Por ocasiones siento
que la pandemia no me ha pasado factura, aunque me ha hecho cobros diferidos y
de contado que me logran mover todas mis estructuras personales. Debo, también,
confesar que soy un individuo dependiente del cariño y del tacto, por ende, la
falta de saludar o despedir de mano y abrazar ha sido de los mayores atropellos
que ejecuta la pandemia. Iluso sería decir que no espero que me devuelva un poco de lo que me ha quitado o de lo que me ha privado.
Los abrazos tienen
algo muy especial.

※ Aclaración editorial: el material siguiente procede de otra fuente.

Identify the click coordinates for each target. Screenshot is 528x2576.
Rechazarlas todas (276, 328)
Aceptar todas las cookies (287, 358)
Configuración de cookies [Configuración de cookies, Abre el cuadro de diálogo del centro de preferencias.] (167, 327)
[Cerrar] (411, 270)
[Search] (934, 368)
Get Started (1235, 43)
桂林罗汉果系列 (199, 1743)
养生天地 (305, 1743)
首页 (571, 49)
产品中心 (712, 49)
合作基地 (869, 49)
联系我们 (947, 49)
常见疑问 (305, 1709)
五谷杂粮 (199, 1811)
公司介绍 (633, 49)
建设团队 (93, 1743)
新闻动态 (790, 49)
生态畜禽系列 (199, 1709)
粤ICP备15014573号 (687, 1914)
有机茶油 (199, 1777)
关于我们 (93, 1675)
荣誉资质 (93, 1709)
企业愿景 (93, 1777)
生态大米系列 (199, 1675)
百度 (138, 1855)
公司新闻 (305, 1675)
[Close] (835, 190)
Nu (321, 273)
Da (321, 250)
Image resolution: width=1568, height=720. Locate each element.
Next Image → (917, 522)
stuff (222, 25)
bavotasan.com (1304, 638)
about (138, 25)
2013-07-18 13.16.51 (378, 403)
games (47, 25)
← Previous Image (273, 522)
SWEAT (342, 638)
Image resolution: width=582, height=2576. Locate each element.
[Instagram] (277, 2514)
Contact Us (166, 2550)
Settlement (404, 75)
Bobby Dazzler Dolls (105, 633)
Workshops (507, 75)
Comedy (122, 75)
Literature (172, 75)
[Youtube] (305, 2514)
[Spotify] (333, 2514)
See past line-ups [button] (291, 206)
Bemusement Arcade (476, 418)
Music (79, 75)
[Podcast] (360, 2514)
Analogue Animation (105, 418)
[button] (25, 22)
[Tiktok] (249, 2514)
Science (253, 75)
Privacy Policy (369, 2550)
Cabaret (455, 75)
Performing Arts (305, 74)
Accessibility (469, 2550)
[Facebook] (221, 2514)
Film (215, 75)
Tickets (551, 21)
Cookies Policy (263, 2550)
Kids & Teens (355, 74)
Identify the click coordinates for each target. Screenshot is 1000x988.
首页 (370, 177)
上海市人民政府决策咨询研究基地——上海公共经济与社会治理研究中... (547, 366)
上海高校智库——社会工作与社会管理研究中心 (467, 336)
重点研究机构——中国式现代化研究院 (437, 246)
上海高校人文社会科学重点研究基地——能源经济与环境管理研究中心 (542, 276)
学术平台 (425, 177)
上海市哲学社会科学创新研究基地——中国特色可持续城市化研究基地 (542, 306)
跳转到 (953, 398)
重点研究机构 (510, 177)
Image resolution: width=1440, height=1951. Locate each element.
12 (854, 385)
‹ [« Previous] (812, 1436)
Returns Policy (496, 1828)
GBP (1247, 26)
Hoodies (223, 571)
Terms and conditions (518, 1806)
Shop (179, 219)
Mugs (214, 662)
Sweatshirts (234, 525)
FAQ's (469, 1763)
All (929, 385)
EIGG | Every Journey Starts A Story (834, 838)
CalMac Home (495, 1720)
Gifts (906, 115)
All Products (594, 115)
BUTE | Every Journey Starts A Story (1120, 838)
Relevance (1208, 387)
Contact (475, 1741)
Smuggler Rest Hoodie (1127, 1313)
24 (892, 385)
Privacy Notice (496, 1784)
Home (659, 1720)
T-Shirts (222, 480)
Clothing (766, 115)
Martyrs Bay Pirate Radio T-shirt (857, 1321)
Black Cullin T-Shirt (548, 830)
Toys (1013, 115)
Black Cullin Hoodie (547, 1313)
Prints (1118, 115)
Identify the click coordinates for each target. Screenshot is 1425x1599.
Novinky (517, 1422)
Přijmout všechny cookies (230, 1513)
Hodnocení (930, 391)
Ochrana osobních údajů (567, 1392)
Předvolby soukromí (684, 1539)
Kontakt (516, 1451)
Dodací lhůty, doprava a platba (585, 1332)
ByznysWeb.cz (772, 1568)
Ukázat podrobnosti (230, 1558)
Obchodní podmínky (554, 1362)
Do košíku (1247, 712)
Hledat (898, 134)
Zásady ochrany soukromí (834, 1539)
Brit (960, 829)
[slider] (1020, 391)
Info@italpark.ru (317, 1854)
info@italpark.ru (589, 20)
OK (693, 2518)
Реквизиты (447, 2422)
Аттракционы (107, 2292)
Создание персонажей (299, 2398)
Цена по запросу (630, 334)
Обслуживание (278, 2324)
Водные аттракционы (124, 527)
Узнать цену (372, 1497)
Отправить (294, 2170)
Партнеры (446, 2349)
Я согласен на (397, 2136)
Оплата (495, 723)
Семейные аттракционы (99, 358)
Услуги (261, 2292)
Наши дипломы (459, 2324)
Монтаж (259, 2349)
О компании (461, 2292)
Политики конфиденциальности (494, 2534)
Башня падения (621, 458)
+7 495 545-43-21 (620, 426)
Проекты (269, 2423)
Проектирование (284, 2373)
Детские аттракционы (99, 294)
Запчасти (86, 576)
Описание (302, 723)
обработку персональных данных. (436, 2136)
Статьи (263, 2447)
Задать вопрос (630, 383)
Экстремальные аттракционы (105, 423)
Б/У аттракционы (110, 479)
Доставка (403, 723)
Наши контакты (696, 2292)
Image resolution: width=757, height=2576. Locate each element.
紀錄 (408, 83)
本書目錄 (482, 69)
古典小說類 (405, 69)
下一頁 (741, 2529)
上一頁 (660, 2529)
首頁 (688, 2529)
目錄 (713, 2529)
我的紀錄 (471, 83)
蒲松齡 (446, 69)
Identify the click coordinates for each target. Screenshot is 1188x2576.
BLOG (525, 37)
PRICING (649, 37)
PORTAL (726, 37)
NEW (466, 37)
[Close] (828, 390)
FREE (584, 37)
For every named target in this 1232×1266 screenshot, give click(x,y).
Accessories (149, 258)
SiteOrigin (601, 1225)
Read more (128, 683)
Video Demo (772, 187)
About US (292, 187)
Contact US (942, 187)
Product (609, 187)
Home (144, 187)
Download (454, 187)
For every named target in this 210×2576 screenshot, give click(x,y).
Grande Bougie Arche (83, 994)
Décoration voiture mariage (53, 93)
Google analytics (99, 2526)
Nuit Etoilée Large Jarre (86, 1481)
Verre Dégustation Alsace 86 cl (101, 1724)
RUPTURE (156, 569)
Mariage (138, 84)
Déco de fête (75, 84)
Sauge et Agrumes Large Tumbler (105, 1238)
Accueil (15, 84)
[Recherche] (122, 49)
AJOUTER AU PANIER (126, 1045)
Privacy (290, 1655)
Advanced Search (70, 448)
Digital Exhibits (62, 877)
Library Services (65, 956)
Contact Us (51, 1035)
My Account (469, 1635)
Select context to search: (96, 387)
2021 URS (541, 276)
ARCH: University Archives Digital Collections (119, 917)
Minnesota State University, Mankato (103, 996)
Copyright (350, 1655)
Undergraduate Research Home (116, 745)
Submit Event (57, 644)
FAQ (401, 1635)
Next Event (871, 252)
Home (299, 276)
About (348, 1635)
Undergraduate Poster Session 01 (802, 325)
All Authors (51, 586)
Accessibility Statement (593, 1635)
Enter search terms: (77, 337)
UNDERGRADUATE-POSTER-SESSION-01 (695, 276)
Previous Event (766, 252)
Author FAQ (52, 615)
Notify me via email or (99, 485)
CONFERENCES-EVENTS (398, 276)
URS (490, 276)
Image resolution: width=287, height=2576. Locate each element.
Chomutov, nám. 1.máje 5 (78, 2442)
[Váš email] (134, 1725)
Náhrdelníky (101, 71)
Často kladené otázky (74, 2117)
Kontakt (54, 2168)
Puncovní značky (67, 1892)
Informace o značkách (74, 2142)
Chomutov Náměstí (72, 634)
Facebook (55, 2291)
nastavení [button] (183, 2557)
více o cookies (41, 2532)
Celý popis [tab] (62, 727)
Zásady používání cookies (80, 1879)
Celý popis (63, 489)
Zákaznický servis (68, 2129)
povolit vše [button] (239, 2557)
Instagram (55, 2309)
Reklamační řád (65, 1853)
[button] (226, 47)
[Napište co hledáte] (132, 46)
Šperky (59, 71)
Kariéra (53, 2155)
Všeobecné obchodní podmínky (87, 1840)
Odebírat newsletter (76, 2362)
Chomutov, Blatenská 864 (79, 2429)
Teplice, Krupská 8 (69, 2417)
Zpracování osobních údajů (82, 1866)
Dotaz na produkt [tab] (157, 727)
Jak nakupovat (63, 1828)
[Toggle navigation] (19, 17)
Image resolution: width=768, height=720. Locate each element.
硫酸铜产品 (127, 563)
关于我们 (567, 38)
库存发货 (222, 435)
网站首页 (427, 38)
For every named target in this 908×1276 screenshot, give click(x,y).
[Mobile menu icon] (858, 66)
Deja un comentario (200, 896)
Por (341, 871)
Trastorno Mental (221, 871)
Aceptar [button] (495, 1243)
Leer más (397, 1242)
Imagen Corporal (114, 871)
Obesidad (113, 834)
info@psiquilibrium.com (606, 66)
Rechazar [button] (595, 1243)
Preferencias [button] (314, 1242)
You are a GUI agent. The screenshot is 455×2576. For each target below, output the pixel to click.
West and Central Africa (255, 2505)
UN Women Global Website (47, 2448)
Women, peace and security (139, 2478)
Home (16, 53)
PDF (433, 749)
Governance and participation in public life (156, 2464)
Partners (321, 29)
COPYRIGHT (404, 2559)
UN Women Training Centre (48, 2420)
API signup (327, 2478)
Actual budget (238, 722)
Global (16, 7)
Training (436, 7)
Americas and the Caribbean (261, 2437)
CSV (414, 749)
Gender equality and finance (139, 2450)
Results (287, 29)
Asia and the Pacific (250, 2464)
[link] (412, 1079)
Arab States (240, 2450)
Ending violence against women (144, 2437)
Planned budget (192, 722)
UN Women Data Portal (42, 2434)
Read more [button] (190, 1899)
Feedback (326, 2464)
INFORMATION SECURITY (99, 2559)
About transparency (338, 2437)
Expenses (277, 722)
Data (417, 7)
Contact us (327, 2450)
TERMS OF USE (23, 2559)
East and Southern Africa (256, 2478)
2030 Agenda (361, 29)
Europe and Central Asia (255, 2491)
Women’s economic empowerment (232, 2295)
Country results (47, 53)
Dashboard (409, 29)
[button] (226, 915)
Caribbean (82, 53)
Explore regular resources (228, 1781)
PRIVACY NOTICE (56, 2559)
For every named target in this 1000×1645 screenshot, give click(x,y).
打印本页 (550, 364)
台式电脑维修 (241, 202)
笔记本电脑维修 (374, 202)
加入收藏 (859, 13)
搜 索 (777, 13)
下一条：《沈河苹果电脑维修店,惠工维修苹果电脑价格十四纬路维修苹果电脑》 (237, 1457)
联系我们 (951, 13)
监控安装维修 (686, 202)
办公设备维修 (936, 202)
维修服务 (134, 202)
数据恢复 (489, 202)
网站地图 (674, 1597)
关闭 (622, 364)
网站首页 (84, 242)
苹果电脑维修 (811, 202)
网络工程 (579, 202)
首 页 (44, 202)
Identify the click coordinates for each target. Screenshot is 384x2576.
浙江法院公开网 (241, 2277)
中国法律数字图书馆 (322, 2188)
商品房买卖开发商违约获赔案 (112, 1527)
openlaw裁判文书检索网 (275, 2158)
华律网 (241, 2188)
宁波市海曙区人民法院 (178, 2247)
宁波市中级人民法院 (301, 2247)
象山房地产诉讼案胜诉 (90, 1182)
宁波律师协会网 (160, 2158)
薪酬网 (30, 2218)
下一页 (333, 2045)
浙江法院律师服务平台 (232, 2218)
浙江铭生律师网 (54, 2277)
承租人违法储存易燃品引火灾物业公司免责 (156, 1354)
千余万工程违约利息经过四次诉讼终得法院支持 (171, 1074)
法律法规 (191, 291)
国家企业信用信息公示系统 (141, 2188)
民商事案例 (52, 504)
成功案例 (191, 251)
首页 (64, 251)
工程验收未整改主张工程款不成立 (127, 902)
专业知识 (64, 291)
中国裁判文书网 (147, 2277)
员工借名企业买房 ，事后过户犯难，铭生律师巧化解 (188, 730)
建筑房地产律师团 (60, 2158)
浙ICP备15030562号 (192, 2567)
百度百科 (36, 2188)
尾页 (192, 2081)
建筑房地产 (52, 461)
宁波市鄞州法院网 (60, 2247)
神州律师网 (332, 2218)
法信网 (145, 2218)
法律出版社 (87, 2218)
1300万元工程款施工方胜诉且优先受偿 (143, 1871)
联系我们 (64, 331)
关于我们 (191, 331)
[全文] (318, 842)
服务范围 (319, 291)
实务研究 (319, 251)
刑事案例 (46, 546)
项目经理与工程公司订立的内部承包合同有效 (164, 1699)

Nunca dos corazones que se quieren están tan cerca, como
cuando se abrazan. Los divide la piel y la carne, pero se oyen; se escuchan, están en sintonía. Quizás
sus latidos se acompasen al estar frente a frente, de pronto combinan las
fuerzas de sus afectos y se funden en esa sensación que arropa y que, a la vez,
libera.
Creo firmemente que
abrazar tiene un poder curativo. Primero, porque quienes están dispuestos a
abrazar logran cubrir las necesidades afectivas del otro protegiendo con sus brazos
y su cuerpo, mientras que los abrazados encontramos el más profundo refugio
allí. Es la intimidad de la confianza, eso que nos hace mover nuestros
intereses por vivir en comunidad, por querer y por amar.
A veces dejamos los
abrazos para fechas especiales o para las penurias, cuando debemos buscarlos
como un ruego para la tregua emocional. Por tal, considero que la pandemia nos
persuade para abrazar más, al encuentro, a la despedida, en el momento alegre y
en el melancólico. Es una oportunidad.